DATA FOR PROCESSING:
=== Begin Enclosure ===
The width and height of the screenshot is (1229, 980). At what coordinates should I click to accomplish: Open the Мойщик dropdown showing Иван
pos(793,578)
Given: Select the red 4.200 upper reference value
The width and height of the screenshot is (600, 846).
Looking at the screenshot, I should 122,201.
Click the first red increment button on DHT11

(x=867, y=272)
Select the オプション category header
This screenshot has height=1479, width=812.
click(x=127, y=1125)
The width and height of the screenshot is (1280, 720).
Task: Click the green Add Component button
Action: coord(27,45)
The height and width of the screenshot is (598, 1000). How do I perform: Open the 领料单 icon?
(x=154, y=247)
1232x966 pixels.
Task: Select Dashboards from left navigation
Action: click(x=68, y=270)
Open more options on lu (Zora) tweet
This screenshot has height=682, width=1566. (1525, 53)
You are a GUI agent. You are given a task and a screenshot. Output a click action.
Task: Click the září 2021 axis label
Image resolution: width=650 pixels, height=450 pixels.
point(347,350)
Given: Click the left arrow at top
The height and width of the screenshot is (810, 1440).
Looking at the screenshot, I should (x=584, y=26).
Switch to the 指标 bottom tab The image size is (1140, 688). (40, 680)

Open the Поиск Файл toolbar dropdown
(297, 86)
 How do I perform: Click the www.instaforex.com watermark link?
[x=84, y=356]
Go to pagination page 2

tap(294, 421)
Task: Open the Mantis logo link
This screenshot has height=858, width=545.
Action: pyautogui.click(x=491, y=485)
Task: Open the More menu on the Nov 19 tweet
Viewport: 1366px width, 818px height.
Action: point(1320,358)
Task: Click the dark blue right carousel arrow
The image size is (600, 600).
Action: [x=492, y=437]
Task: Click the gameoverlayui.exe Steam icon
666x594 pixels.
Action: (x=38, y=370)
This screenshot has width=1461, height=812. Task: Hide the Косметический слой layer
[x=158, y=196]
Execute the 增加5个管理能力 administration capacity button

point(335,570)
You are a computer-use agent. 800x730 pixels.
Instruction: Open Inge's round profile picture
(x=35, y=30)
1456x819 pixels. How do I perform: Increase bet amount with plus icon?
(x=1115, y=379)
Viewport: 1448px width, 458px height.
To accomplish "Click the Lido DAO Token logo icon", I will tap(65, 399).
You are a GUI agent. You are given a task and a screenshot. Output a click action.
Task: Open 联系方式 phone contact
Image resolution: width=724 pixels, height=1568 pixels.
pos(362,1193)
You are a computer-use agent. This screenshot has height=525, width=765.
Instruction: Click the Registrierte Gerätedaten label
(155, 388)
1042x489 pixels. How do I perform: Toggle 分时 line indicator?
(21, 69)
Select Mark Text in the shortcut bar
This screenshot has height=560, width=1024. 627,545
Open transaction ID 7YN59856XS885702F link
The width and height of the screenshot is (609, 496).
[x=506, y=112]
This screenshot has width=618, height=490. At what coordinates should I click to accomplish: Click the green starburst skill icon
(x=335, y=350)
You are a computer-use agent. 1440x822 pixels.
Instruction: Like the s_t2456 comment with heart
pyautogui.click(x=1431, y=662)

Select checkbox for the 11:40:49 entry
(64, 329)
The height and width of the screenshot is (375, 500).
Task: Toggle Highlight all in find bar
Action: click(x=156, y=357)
=== End Enclosure ===
From the opening line of the data above, please print each line as written up to and including the line that contains "Given: Select the", and nothing more.

TASK RESULT:
The width and height of the screenshot is (1229, 980). At what coordinates should I click to accomplish: Open the Мойщик dropdown showing Иван
pos(793,578)
Given: Select the red 4.200 upper reference value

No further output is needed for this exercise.